This Steaming the Deck entry is a bit different. Instead of diving into an older game, I grabbed Grounded: Fully Yoked Edition. Inspired by the then imminent release of Grounded 2 and by having loved the few hours I had spent with the original during its Early Access launch, I bought it on sale for 19,99€ and played through the majority of it on my Steam Deck.
Here are my thoughts on being a shrunken teenager in a backyard, how pleasantly the game worked as a handheld experience, and why Obsidian is a precious studio that must be protected at all costs.
Steaming The Deck is a series in which I cover titles that have been collecting digital dust in my Steam library for far too long, using my recently purchased Steam Deck as a perfect excuse to finally give them some much deserved love.
Grounded- The Steam Deck Experience
I played Grounded in Early Access with a couple of friends back when it first came out in Early Access. We all got a month of PC Gamepass for 1€ (RIP best gaming promotion ever) and spent a few weeks having a blast. Subnautica is one of my favorite survival games, and Grounded managed to scratch that specific itch. It is simultaneously cozy, stressful, and at times a literal horror game.
We played through what was available at the time, eventually moved on to other games and, for a multitude of reasons, never ended up returning to the yard. Back then I had played it on my PC on maxed settings and always in first person (I’m not sure if third person was even available at the time). A few weeks ago I bought the game to play it exclusively on my Steam Deck in Third Person. This turned it into a completely different experience.
I turned on the setting which allowed me to pick up and interact with items close to my cursor— turn this on if you are playing with a controller, with it off you need to precisely place the cursor on top of an item— and capped my refresh rate at 40hz. I had no performance issues at this target frame rate and the visuals were great regardless. Reaching 60 is possible but requires a considerable resolution hit, so I wouldn’t consider it worth pursuing. This game is demanding on a handheld system, so I was stuck with an average of two hours of battery life, which was fine.
Given that I’m usually a masochist, I jumped immediately into the hardest difficulty (named WOAH!).
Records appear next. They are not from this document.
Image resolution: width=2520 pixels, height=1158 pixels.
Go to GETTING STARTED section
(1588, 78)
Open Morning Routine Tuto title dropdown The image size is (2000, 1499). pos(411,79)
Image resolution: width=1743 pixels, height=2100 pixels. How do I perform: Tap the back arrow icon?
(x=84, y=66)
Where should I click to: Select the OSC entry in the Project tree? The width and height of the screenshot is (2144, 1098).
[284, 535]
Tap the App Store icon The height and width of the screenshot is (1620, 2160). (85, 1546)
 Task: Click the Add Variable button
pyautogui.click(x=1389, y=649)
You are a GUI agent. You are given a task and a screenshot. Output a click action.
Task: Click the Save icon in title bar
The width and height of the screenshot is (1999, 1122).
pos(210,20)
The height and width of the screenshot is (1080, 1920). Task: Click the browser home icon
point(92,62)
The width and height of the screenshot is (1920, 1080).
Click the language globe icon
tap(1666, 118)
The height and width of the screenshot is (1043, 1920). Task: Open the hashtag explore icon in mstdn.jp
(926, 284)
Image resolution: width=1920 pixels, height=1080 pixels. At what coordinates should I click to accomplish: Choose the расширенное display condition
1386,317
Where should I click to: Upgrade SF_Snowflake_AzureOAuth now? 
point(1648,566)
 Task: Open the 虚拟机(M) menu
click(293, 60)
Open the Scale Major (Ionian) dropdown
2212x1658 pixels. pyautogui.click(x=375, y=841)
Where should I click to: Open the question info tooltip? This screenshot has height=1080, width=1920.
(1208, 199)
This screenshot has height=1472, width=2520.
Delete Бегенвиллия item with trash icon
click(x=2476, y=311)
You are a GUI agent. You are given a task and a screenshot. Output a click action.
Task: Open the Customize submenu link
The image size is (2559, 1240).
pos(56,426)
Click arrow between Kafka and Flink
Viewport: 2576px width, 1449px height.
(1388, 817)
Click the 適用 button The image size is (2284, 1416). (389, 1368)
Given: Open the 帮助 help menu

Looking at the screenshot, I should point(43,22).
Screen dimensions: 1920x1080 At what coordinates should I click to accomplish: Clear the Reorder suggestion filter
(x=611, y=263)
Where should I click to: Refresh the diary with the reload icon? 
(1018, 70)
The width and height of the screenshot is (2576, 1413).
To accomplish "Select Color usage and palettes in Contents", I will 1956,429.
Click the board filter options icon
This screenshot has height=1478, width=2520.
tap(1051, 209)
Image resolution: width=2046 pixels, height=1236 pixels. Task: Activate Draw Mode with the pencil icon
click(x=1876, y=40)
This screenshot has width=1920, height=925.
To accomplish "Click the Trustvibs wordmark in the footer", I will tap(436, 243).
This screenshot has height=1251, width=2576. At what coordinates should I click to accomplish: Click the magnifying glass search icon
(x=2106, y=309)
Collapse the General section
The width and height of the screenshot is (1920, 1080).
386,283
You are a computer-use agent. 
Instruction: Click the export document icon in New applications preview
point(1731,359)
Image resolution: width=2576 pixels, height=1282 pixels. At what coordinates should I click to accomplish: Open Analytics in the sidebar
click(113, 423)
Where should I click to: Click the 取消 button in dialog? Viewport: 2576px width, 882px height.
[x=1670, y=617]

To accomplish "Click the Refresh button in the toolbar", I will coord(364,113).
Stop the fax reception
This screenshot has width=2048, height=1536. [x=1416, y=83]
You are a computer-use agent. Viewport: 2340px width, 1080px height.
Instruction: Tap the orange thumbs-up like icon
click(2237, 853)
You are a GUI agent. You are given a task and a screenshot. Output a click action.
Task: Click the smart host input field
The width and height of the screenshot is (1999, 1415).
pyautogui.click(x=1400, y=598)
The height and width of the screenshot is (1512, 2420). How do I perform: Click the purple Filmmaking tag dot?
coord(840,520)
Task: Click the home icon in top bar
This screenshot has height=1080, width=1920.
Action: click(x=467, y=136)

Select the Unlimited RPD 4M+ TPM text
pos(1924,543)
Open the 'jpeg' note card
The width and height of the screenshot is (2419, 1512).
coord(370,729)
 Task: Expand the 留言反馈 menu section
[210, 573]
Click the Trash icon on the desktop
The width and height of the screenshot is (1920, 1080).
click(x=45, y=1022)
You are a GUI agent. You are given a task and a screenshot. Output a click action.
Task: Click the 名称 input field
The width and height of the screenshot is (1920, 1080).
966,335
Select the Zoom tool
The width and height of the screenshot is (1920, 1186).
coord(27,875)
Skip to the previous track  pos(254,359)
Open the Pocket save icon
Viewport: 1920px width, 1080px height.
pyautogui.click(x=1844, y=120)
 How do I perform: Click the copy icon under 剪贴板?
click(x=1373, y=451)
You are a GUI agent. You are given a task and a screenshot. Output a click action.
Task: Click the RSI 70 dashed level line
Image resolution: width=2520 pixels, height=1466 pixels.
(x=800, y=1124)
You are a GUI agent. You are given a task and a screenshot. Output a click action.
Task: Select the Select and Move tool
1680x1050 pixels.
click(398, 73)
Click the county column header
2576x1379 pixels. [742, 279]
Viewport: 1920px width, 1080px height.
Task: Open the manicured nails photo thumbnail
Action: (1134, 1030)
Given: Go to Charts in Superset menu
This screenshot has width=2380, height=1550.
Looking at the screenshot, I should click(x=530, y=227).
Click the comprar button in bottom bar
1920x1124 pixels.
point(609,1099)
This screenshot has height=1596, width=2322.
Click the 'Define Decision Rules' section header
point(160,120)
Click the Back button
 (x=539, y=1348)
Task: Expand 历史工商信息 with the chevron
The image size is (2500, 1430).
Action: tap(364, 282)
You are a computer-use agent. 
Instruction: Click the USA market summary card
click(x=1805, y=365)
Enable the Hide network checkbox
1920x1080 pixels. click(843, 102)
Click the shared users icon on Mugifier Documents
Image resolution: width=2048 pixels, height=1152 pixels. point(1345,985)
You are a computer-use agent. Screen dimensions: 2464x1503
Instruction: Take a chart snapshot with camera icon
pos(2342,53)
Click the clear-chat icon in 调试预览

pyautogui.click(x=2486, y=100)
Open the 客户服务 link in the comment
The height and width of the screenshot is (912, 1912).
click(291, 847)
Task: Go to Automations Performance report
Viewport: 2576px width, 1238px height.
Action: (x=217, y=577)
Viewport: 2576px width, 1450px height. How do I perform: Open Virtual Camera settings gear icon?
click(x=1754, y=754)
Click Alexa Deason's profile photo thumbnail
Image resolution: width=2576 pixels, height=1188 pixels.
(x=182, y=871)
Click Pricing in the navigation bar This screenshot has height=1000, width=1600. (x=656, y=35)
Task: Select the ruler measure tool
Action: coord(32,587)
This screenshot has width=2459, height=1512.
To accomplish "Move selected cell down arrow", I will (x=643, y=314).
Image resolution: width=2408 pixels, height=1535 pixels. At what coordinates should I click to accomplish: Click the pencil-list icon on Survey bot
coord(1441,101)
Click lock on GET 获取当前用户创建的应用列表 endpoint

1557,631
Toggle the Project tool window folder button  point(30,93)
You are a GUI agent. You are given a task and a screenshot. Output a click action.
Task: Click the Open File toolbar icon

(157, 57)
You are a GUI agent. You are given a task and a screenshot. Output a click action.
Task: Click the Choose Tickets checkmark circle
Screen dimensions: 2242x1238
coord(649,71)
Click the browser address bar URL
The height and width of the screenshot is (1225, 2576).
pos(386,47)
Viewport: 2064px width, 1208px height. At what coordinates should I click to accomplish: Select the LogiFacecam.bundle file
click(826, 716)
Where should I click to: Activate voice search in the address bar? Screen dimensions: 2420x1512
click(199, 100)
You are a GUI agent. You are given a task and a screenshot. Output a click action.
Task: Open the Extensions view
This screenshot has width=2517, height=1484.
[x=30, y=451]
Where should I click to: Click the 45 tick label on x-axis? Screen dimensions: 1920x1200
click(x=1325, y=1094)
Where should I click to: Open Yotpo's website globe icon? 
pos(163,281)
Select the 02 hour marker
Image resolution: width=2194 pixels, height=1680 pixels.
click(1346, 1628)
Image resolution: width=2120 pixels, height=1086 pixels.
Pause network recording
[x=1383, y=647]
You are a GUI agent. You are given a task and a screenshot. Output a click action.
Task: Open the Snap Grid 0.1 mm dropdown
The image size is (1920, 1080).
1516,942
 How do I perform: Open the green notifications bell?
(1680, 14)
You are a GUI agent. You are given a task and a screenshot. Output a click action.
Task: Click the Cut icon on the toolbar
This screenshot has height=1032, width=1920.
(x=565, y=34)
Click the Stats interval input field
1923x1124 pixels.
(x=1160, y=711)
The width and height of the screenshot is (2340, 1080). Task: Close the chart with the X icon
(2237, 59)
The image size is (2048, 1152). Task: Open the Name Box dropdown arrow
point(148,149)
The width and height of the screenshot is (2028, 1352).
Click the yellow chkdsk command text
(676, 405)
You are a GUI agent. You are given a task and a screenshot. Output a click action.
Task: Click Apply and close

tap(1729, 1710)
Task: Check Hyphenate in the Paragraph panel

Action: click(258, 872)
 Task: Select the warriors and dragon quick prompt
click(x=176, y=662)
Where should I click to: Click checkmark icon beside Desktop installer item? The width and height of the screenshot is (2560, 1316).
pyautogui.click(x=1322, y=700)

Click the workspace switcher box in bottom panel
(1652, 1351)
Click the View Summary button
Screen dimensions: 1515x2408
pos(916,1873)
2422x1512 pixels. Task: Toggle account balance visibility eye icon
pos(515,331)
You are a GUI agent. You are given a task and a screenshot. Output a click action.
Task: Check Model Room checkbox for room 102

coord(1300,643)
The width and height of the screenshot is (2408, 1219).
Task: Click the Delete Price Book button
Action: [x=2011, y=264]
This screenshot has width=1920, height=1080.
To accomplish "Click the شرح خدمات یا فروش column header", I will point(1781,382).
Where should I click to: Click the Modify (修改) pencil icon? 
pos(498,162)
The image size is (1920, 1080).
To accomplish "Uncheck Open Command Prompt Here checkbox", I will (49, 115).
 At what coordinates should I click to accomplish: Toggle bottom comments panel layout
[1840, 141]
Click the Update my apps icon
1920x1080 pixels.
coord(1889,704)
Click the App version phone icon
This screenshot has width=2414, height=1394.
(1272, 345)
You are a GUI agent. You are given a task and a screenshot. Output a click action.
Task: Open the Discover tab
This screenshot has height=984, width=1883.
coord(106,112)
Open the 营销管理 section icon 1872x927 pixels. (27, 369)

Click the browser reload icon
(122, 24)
This is another thing I can’t recommend. While I’m a fan of challenges, Grounded does not do difficulty well. Insects get a massive HP and damage boost, equipment and tools break faster, thirst and hunger also build quicker. WOAH would be fine to play as a group of four (a full party), but as a solo it turns a lot of the game into a chore, especially if you try to stick with respawning instead of the dreaded save-scum tactic (which I shamelessly abused).
Loving A Game With A Soul
With that all being said, I absolutely loved the time I spent with Grounded. The story is simple, but the way it is told, the voice-acting, and the atmosphere are all way better than they ever needed to be. Most survival games stick with extremely basic stories told in an almost narrated fashion, but Grounded really immerses you in this enchanting world that Obsidian sculpted. Your character has a specific personality which differs considerably from the remaining three. I ended up playing with Pete, the science nerd that is way too comfortable with making puns.
All labs have a distinct feel, the map is big but not enough to become a chore to navigate, and it is sprinkled all over with points of interest that are immediately recognizable. Crafting is fine and the progression system works wonderfully. You feel your character getting stronger as you progress, and the moments in which you unlock tool upgrades feel so rewarding. You’ll always keep in the back of your mind the resources that you had to leave behind because you needed the tier 2 or 3 tools, so when you finally get them and get showered with shiny new toys is fantastic.
Enemy variety is also excellent. Obsidian didn’t have to come up with opponents, they just used real life insects. But what they excelled in was the way they made each and every one of them feel unique. All these insects sound different, they have distinct “voices” and, with enough hours under your belt, you’ll even manage to identify them simply by how they walk/crawl. They also play differently. Wolf spiders have attack patterns that are harder to deal with than Orb Weavers. Mosquitos and bees are two completely different fights. Ants and larvae pose distinct challenges.
The infected versions of insects aren’t too exciting, but they work well in making fights more challenging without needing to learn an entirely new moveset, instead adding one or two infection-related attacks to the pre-existing kit. Tier 3 brings entirely new insects to spice things up further, which is great. There are also a few bossfights spread throughout the yard, and some of them are incredibly tough in the max difficulty.
I didn’t interact too much with base-building as it is not really my thing, and Dune: Awakening pampered me too much with quality of life settings. This is one of the things that I hope the sequel keeps improving on as it is one of the few parts of Grounded that feels archaic and oddly buggy (pun not intended).
Obsidian is a special studio, and Grounded proves how they always bring their own flavor, even in a genre that is absolutely dominated by staples that few dare to diverge from. If the survival genre is a Billy Hog, everyone is stuck with plain mustard while Obsidian’s Grounded comes through with the honey mustard special, and it is damn delicious.
Grounded is easily one of my all-time favourite survival games.